--- START ---

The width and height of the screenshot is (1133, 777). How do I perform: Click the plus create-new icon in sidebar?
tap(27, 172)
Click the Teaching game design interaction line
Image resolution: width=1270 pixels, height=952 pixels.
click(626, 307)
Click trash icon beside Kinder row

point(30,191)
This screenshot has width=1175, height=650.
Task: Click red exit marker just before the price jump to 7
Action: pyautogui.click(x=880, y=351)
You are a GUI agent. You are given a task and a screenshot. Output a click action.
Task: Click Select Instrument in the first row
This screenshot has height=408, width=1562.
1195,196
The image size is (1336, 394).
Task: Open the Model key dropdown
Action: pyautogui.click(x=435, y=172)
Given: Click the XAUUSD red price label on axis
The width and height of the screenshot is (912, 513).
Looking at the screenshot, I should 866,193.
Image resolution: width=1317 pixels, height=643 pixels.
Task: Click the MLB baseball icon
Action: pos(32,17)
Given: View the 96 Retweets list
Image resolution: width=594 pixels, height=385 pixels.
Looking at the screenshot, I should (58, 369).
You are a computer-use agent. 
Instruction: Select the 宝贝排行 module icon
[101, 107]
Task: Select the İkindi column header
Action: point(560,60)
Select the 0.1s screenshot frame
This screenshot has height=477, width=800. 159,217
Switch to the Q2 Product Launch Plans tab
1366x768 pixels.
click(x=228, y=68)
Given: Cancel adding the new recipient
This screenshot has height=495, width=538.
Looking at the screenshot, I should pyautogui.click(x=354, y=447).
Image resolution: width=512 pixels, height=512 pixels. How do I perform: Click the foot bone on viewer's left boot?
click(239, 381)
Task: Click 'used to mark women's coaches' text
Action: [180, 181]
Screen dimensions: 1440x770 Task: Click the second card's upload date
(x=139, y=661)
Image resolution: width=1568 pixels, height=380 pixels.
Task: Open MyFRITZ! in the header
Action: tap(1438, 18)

--- END ---

**Task:** Transcribe the full listing, word for word.

**Response:**
The width and height of the screenshot is (1133, 777). How do I perform: Click the plus create-new icon in sidebar?
tap(27, 172)
Click the Teaching game design interaction line
Image resolution: width=1270 pixels, height=952 pixels.
click(626, 307)
Click trash icon beside Kinder row

point(30,191)
This screenshot has width=1175, height=650.
Task: Click red exit marker just before the price jump to 7
Action: pyautogui.click(x=880, y=351)
You are a GUI agent. You are given a task and a screenshot. Output a click action.
Task: Click Select Instrument in the first row
This screenshot has height=408, width=1562.
1195,196
The image size is (1336, 394).
Task: Open the Model key dropdown
Action: pyautogui.click(x=435, y=172)
Given: Click the XAUUSD red price label on axis
The width and height of the screenshot is (912, 513).
Looking at the screenshot, I should 866,193.
Image resolution: width=1317 pixels, height=643 pixels.
Task: Click the MLB baseball icon
Action: pos(32,17)
Given: View the 96 Retweets list
Image resolution: width=594 pixels, height=385 pixels.
Looking at the screenshot, I should (58, 369).
You are a computer-use agent. 
Instruction: Select the 宝贝排行 module icon
[101, 107]
Task: Select the İkindi column header
Action: point(560,60)
Select the 0.1s screenshot frame
This screenshot has height=477, width=800. 159,217
Switch to the Q2 Product Launch Plans tab
1366x768 pixels.
click(x=228, y=68)
Given: Cancel adding the new recipient
This screenshot has height=495, width=538.
Looking at the screenshot, I should pyautogui.click(x=354, y=447).
Image resolution: width=512 pixels, height=512 pixels. How do I perform: Click the foot bone on viewer's left boot?
click(239, 381)
Task: Click 'used to mark women's coaches' text
Action: [180, 181]
Screen dimensions: 1440x770 Task: Click the second card's upload date
(x=139, y=661)
Image resolution: width=1568 pixels, height=380 pixels.
Task: Open MyFRITZ! in the header
Action: tap(1438, 18)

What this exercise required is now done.